It is crucial to have a comprehensive understanding of inundation and water cycle in urban areas for mitigating flood risks and sustainable water resources management. In this study, we developed a Cellular Automata-based integrated Water cycle model (CAW). A comparative analysis with physics-based and conventional cellular automata-based models was performed in an urban watershed in Portland, USA, to evaluate the adequacy of spatiotemporal inundation simulation in the context of a high-resolution setup. A high similarity was found in the maximum inundation maps by CAW and Weighted Cellular Automata 2 Dimension (WCA2D) model presumably due to the same diffuse wave assumption, showing an average Root-Mean-Square-Error (RMSE) value of 1.3 cm and high scores of binary pattern indices (HR 0.91, FAR 0.02, CSI 0.90). Furthermore, through multiple simulation experiments estimating the effects of land cover and soil conditions on inundation and infiltration, as the impermeability rate increased by 41%, the infiltration decreased by 54% (4.16 mm/m2) while the maximum inundation depth increased by 10% (2.19 mm/m2). It was expected that high-resolution integrated inundation and water cycle analysis considering various land cover and soil conditions in urban areas would be feasible using CAW.

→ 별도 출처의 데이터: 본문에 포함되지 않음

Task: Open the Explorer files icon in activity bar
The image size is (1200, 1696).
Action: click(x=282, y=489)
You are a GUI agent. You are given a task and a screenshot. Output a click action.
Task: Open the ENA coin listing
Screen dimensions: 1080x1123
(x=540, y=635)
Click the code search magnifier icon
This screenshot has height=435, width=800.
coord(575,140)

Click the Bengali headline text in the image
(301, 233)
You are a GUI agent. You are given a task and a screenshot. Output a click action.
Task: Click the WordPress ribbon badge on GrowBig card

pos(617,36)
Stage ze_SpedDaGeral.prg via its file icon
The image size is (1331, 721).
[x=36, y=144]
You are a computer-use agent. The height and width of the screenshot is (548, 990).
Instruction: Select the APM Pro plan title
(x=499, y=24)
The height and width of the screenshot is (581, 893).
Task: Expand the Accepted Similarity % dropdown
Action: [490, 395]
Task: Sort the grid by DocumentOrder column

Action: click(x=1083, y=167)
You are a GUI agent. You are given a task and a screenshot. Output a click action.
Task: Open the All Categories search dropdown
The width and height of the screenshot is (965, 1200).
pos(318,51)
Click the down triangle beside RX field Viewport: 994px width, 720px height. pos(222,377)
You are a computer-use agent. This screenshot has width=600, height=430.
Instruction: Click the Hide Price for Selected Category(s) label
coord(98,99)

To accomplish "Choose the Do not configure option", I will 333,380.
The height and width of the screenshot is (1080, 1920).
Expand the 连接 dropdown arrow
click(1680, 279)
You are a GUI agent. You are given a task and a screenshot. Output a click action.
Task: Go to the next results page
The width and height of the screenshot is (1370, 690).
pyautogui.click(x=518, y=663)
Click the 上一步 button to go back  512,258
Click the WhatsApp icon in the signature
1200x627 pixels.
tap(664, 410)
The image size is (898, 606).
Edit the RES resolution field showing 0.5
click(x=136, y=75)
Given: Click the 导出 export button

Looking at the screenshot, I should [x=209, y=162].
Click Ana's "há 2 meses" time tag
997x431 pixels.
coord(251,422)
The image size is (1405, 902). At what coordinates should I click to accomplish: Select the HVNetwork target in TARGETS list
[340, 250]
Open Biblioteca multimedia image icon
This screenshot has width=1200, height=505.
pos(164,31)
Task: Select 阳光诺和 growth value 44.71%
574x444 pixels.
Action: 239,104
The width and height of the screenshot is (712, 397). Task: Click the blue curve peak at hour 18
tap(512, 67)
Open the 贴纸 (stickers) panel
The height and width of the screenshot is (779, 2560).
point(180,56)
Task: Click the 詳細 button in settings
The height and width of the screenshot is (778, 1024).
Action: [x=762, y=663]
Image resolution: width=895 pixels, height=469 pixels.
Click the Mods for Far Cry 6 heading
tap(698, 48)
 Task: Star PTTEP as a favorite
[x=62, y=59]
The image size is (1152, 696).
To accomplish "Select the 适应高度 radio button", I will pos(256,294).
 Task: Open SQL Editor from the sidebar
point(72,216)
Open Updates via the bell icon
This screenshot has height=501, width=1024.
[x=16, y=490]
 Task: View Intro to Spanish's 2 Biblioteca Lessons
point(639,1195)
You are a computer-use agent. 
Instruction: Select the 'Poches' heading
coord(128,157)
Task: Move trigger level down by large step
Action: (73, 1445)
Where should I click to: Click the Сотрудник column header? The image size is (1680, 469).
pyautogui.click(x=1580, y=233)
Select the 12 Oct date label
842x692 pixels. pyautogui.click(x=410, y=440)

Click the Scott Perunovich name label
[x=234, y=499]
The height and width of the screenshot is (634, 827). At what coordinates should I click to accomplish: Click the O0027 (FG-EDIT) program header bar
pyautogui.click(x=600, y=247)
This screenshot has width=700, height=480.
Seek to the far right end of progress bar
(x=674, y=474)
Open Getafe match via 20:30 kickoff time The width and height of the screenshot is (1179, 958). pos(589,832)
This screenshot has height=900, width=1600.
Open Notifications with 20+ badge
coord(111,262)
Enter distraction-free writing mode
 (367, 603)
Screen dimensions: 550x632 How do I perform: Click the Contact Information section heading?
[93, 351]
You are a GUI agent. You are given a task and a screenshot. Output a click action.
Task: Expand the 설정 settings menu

도시 지역의 홍수 위험을 완화하고 지속 가능한 수자원을 관리하기 위해서는 도시 홍수와 물순환의 연계 해석이 필수적이다. 본 연구는 간단한 전환 규칙을 통해 침수의 시공간적 변화를 모의하는 셀룰러 오토마타 기법을 이용하여 고해상도 도시침수 및 물순환 해석 모형 CAW (Cellular Automata-based integrated Water cycle model)를 개발하고, 그 적용성을 평가하였다. 개발된 모형을 미국 포틀랜드 도심지 유역에 적용하고, 물리 기반 모형 및 기존 셀룰러 오토마타 기반 모형의 침수 해석 결과와 비교하여 도시침수 재현의 적절성을 평가하였다. 연구 결과, 침수 검증 대상 지점에 대한 CAW 모형의 최대 침수심 분포는 확산파 방정식을 모사하는 WCA2D (Weighted Cellular Automata 2 Dimension) 모형과 평균오차 값이 1.3 cm로 유사하게 모의되었고, 이진 패턴 유사도 검증에서 HR 0.91, FAR 0.02, CSI 0.90으로 비교적 높은 유사성을 나타내며 모형의 침수 해석 적용성을 검증하였다. 또한, 토지피복 및 토양 조건이 침수, 침투에 미치는 영향을 시험 평가한 결과, 불투수율이 41% 더 높은 지역에서의 침투와 최대 침수심이 각각 54%(4.16 mm/m2) 감소 및 10%(2.19 mm/m2) 증가하였다. CAW 모형을 이용하여 도시 유역의 다양한 토지피복 및 토양 특성을 고려한 고해상도 물순환 및 도시침수 연계 모의 해석이 가능할 것으로 기대된다.

Keywords

Acknowledgement

이 연구는 국립금오공과대학교 학술연구비로 지원되었음(202103770001).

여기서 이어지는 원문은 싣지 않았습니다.